El empleo privado registrado continúa mostrando señales de deterioro en Argentina. Un informe elaborado por el Centro de Economía Política Argentina (CEPA), con datos oficiales del Sistema Integrado Previsional Argentino (SIPA), sostiene que desde noviembre de 2023 se perdieron alrededor de 235.000 puestos de trabajo formales en el sector privado, mientras que el salario mínimo acumuló una pérdida cercana al 40% de su poder adquisitivo frente a la inflación.
Contexto del mercado laboral
El relevamiento indica que la caída del empleo formal se produjo en un contexto de desaceleración económica y retracción de distintos sectores productivos. Desde el inicio de la actual gestión nacional, la reducción del empleo registrado afectó principalmente a actividades vinculadas con la construcción, la industria manufacturera y otros rubros sensibles al nivel de actividad.

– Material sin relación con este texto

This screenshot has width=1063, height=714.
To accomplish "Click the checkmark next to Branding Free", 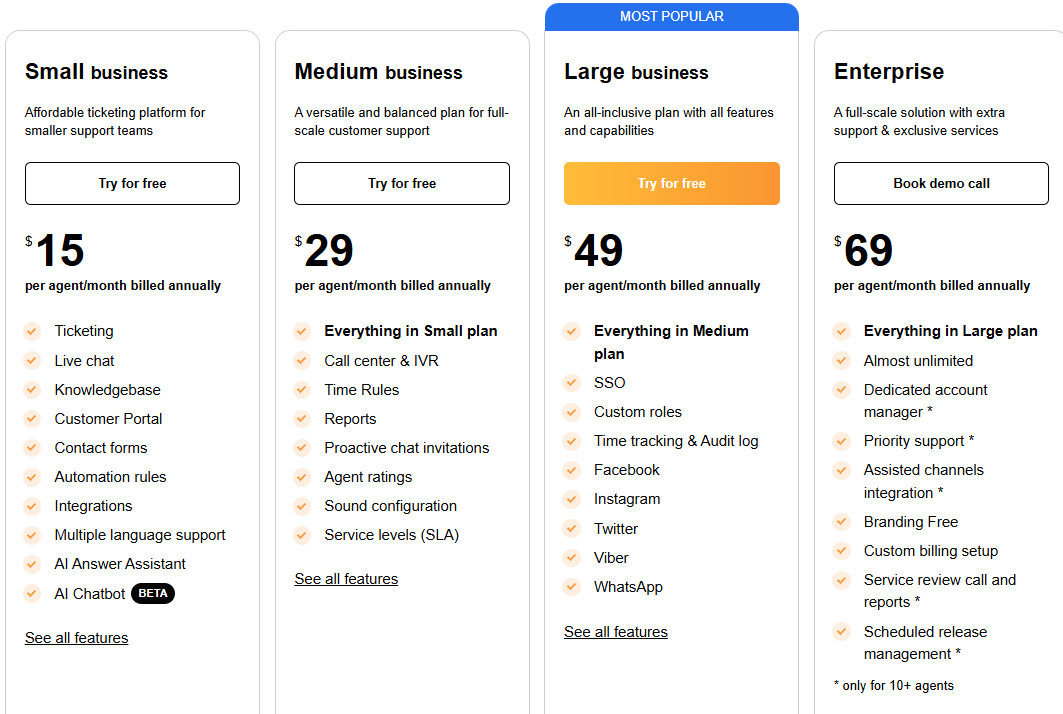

Según el informe, la recuperación observada en algunos sectores estratégicos, como petróleo, gas y minería, no logró traducirse en una mayor generación de puestos de trabajo. Incluso, algunas de estas actividades incrementaron su producción mientras redujeron la cantidad de trabajadores registrados.
Las cifras del empleo
Los datos analizados muestran que desde noviembre de 2023 desaparecieron aproximadamente 235.000 empleos privados registrados. A esto se suma una reducción sostenida del empleo asalariado formal durante los últimos meses, lo que refleja un mercado laboral con dificultades para recuperar dinamismo.
El estudio también advierte que la actividad económica registró retrocesos en meses consecutivos, situación que limitó la capacidad de las empresas para incorporar personal y favoreció los procesos de ajuste en distintas ramas de la economía.
El salario mínimo perdió poder de compra
Otro de los puntos centrales del informe es la evolución del Salario Mínimo, Vital y Móvil (SMVM). El documento señala que el ingreso mínimo acumuló una pérdida cercana al 40% de su poder adquisitivo desde el comienzo de la actual administración, producto de que las actualizaciones salariales quedaron por debajo del ritmo de la inflación.
Especialistas sostienen que esta caída impacta especialmente sobre los trabajadores de menores ingresos y también funciona como referencia para diversas prestaciones sociales y remuneraciones vinculadas al salario mínimo.
El panorama laboral continúa siendo uno de los principales desafíos para la economía argentina. Mientras algunos sectores muestran signos de recuperación en materia de producción, los indicadores de empleo privado registrado todavía no reflejan una mejora sostenida y el deterioro del poder adquisitivo del salario mínimo sigue condicionando el ingreso de miles de trabajadores. Los próximos datos oficiales serán determinantes para evaluar si la tendencia comienza a revertirse o si el mercado laboral mantiene el escenario de contracción observado durante los últimos meses.